However, sometimes life doesn't work out as planned. Case in point, my 2-year-old son was sick this week. This happened approximately when I was nearing day 7 of my week's worth of meal plans and groceries. I wanted to spend my time nursing and comforting my son, not worrying about menu planning the next week's meals or even wondering what was for dinner over the next couple of nights. As such, I had to get creative and try to cobble together some healthy dinners with a less-than-stocked fridge, freezer, and pantry.
There are a few staples I always try to have on hand for emergencies such as these. Canned beans (black, garbanzo, and cannellini, especially), canned tomatoes, jarred salsa, seeds and grains (quinoa, millet, wild rice mix, cornmeal), dried peas, pasta, and frozen vegetables can definitely help stretch your meals (and your budget, too!) a couple of days and hopefully quell the urge to order takeout. Fortunately, even with my low provisions, I still had what I needed to assemble some tasty and easy dinners. A bag of dried split peas, some carrots, some celery, an onion, broth powder, water, and seasonings were tossed into the crockpot one morning while my son was napping. Voila, split pea soup bubbled away all day while I watched Toy Story and Curious George with my son. I threw together a simple salad (baby romaine, tomato, and yellow bell pepper) and tossed it with some homemade "honey" mustard dressing (agave nectar, dijon mustard, and white balsamic vinegar). Normally I love to squeeze fresh lemon juice onto my salads, but alas, there were no lemons in the fridge :( But no matter, the dressing was delicious!
A few nights ago, I made some hummus quesadillas. I only had one can of garbanzos in the pantry, so I grabbed my last can of cannellini beans and threw that in the food processor, too. Rinsing the beans in hot water not only removes excess sodium, it also makes your hummus super smooth!! I added some jarred red bell peppers, red wine vinegar (again, no lemon juice :( , salt, pepper, cumin, coriander, and olive oil. I whizzed it all in the processor, streaming in more oil and water until I got the desired consistency.
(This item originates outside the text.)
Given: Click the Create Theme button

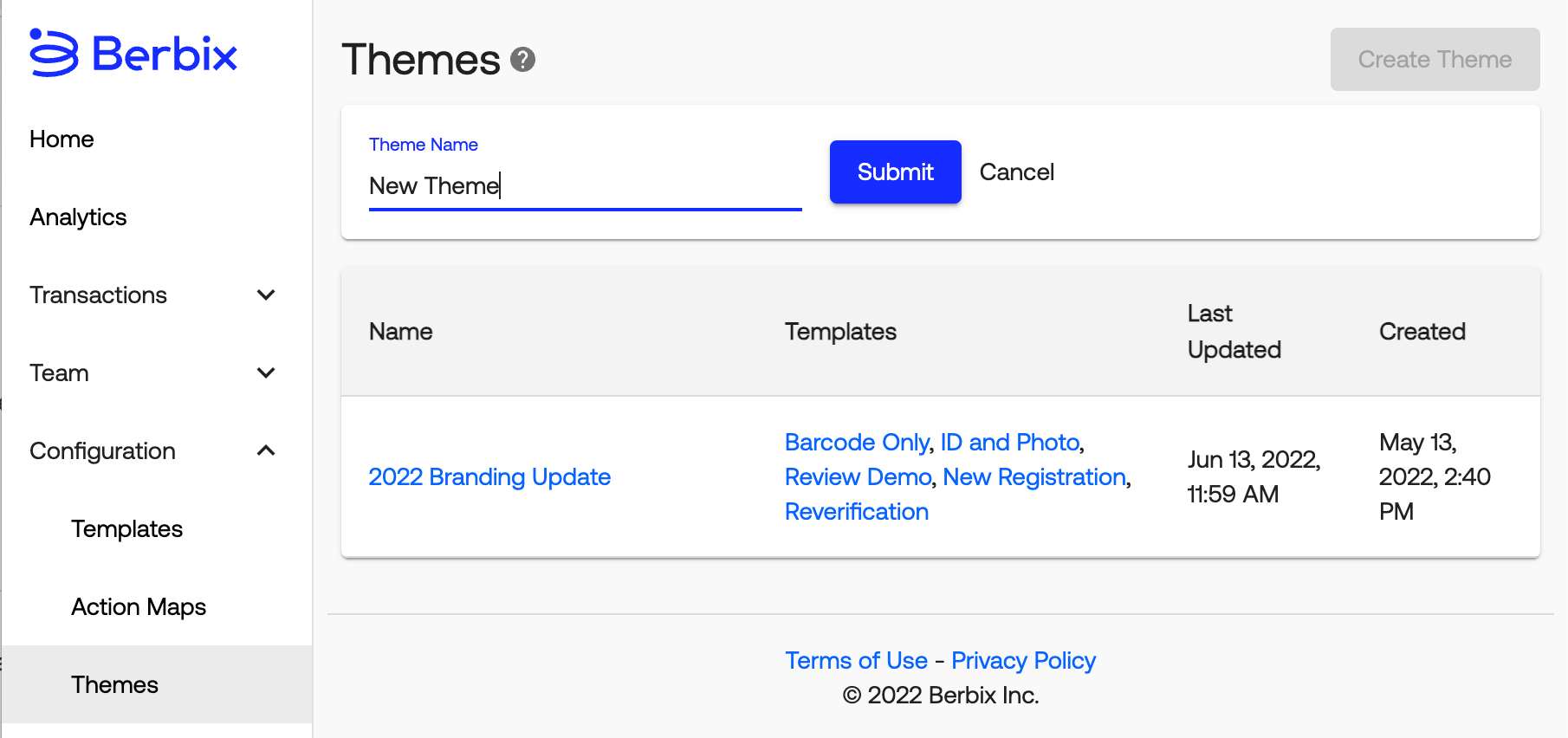Looking at the screenshot, I should (x=1435, y=60).
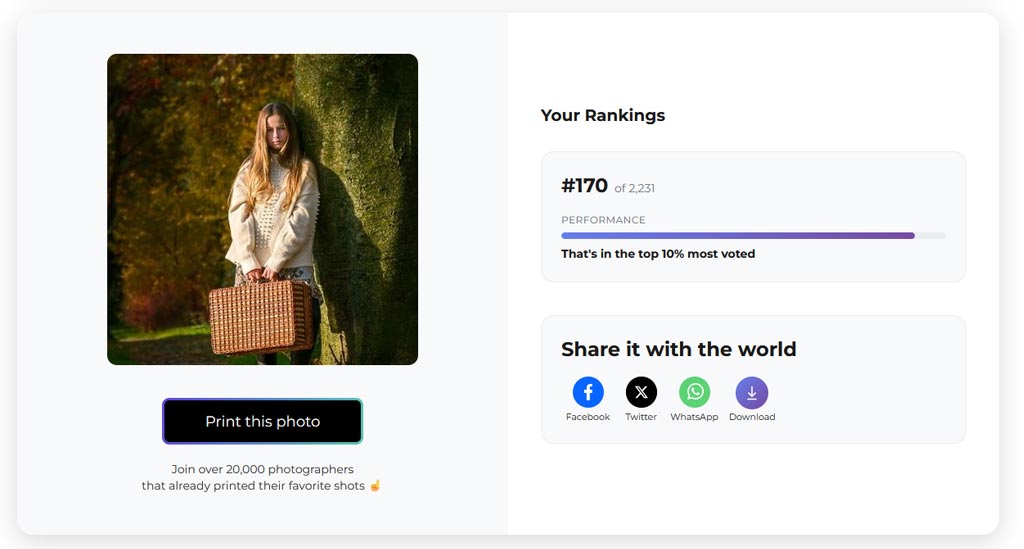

It turned a lovely shade of pink due to the red peppers, and it was my first totally improvised hummus. Not too bad!
I heated up my cast iron skillet, added a whole wheat tortilla, and then spread it liberally with my hummus. I topped one half of the tortilla with my last couple of scallions (chopped), a few sprigs of cilantro, a few spoonfuls of salsa, and a couple of shakes of Cholula hot sauce, then folded over the other side to make a half moon. I added a second tortilla to the skillet, repeated these steps, and folded that one over so I had two half moons cooking at once. After they got browned, I flipped them and cooked another few minutes until crispy. I put them on a plate, cut each into three pieces, and topped with some more salsa. I would have added some mashed avocado to the tops, but when I cut into my (last) avocado, it was all moldy on the inside - boo!!
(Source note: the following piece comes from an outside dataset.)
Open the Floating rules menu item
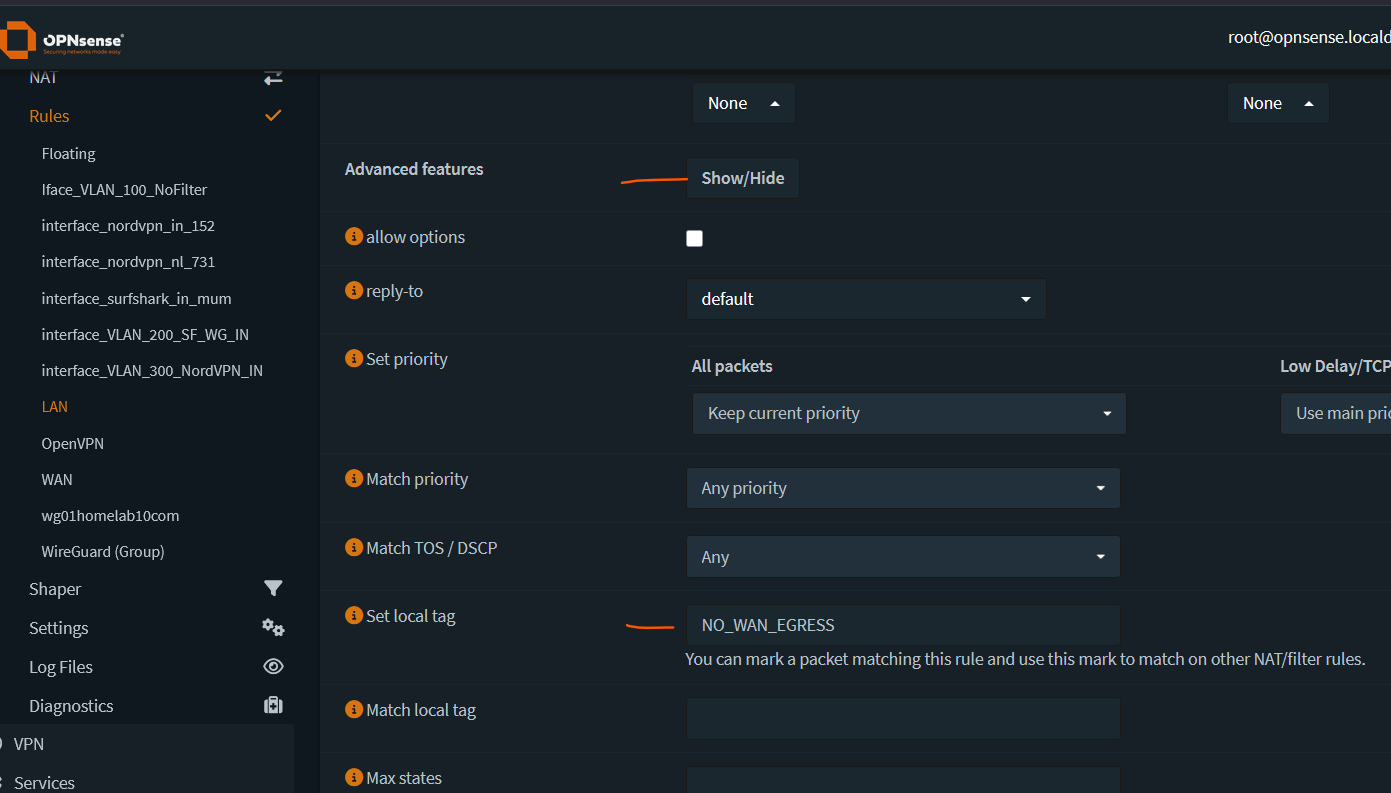68,154
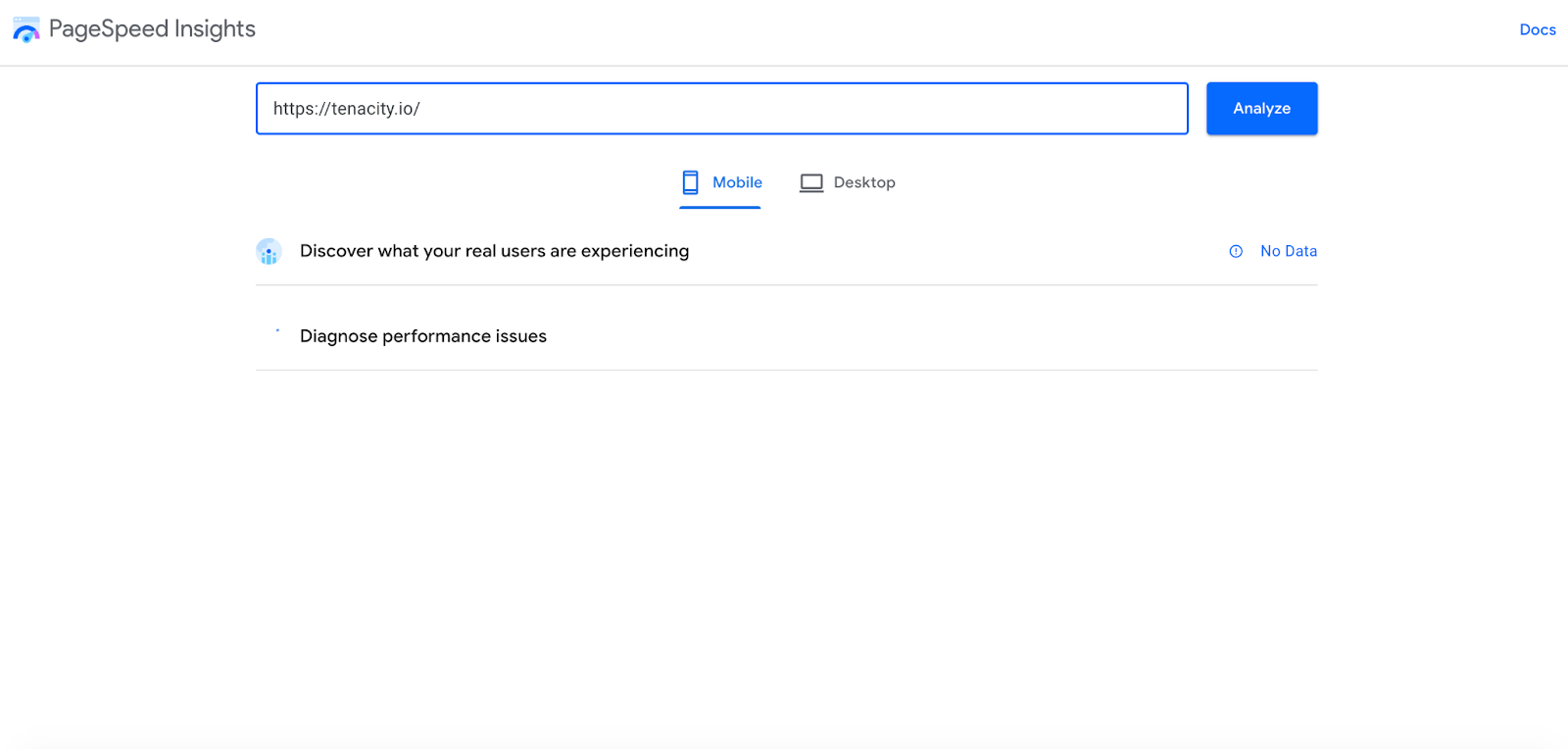1568x749 pixels.
Task: Focus the URL field containing tenacity.io
Action: point(722,109)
The next day, I quickly ran into the grocery store on the way to my son's doctor's appointment. My goal was to grab whatever I could in the few minutes I had! I nabbed a head of broccoli rabe, a tomato, a big bag of oranges, a big knob of ginger, and some bananas. Maybe not the most conventional assortment of produce, but I didn't have a lot of time and I couldn't grab anything that needed to be refrigerated. I wasn't sure what I would do with this stuff, but I knew I'd come up with something! After we got home from his appointment, I sauteed up the entire head of broccoli rabe with some sliced garlic and grapeseed oil. I grabbed a tortilla, spread some leftover hummus on it, and added the broccoli rabe. A little salt, a little pepper, and a little Cholula on top, and boom, I had a tasty wrap in a few minutes' time!
Last night, I had to get downright creative and invent a recipe. I decided early in the day that I wanted to have some kind of cold quinoa salad for dinner. I looked around my fridge and pantry. Hmmm, a can of black beans, a jar of salsa, some nutritional yeast. An orange. Some baby romaine. The last few sprigs of cilantro. Half a cucumber. Some olive oil and red wine vinegar. How about a Mexican-inspired quinoa salad? Perfect!!
As always, I blended up some delicious smoothies for breakfast :) Since I couldn't find any frozen cherries at the store, I had to settle for some rather simple (but delicious!) old favorites, Chocolate Mint and Chocolate Ginger. Here's a Chocolate Ginger:
Chocolate Ginger Smoothie
Makes 1 large serving (or 2 small servings)
1 1/2 cups water
1 large frozen banana
1 heaping tablespoon raw cacao powder (I use Navitas Naturals brand)
1 heaping tablespoon cashew butter, almond butter, or nut butter of choice
5-6 drops vanilla liquid stevia (I use SweetLeaf brand)
1 large knob of ginger, peeled
6-7 ice cubes
Blend on high until smooth. It's really delicious and a nice, spicy treat!